▸ Task:
Copy out every one of the following items word for word, keeping each line as it stands.

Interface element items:
----------

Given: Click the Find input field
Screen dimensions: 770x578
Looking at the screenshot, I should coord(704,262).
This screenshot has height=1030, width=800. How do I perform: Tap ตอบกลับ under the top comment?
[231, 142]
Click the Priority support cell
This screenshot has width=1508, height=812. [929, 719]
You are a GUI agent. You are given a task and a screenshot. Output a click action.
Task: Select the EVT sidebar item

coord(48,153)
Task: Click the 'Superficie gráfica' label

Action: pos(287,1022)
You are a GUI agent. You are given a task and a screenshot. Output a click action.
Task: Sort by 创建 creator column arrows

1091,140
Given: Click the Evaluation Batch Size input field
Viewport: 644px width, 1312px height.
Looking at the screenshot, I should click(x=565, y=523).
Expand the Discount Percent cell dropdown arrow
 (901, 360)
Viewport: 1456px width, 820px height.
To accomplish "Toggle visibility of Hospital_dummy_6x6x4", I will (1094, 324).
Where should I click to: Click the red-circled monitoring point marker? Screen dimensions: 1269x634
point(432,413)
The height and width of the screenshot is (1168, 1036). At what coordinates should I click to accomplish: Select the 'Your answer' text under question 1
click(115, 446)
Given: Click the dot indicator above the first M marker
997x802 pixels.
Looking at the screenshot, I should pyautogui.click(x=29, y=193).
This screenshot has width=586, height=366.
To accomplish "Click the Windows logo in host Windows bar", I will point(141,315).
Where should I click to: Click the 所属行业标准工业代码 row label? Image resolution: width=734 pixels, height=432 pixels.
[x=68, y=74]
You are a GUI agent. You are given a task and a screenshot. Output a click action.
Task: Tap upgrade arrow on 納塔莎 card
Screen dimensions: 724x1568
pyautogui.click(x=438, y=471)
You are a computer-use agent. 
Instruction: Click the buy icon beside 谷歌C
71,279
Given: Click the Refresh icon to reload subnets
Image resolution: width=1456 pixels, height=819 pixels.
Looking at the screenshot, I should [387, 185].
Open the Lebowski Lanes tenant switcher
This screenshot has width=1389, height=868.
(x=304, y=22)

----------

▸ Task answer:
Given: Click the Find input field
Screen dimensions: 770x578
Looking at the screenshot, I should coord(704,262).
This screenshot has height=1030, width=800. How do I perform: Tap ตอบกลับ under the top comment?
[231, 142]
Click the Priority support cell
This screenshot has width=1508, height=812. [929, 719]
You are a GUI agent. You are given a task and a screenshot. Output a click action.
Task: Select the EVT sidebar item

coord(48,153)
Task: Click the 'Superficie gráfica' label

Action: pos(287,1022)
You are a GUI agent. You are given a task and a screenshot. Output a click action.
Task: Sort by 创建 creator column arrows

1091,140
Given: Click the Evaluation Batch Size input field
Viewport: 644px width, 1312px height.
Looking at the screenshot, I should click(x=565, y=523).
Expand the Discount Percent cell dropdown arrow
 (901, 360)
Viewport: 1456px width, 820px height.
To accomplish "Toggle visibility of Hospital_dummy_6x6x4", I will (1094, 324).
Where should I click to: Click the red-circled monitoring point marker? Screen dimensions: 1269x634
point(432,413)
The height and width of the screenshot is (1168, 1036). At what coordinates should I click to accomplish: Select the 'Your answer' text under question 1
click(115, 446)
Given: Click the dot indicator above the first M marker
997x802 pixels.
Looking at the screenshot, I should pyautogui.click(x=29, y=193).
This screenshot has width=586, height=366.
To accomplish "Click the Windows logo in host Windows bar", I will point(141,315).
Where should I click to: Click the 所属行业标准工业代码 row label? Image resolution: width=734 pixels, height=432 pixels.
[x=68, y=74]
You are a GUI agent. You are given a task and a screenshot. Output a click action.
Task: Tap upgrade arrow on 納塔莎 card
Screen dimensions: 724x1568
pyautogui.click(x=438, y=471)
You are a computer-use agent. 
Instruction: Click the buy icon beside 谷歌C
71,279
Given: Click the Refresh icon to reload subnets
Image resolution: width=1456 pixels, height=819 pixels.
Looking at the screenshot, I should [387, 185].
Open the Lebowski Lanes tenant switcher
This screenshot has width=1389, height=868.
(x=304, y=22)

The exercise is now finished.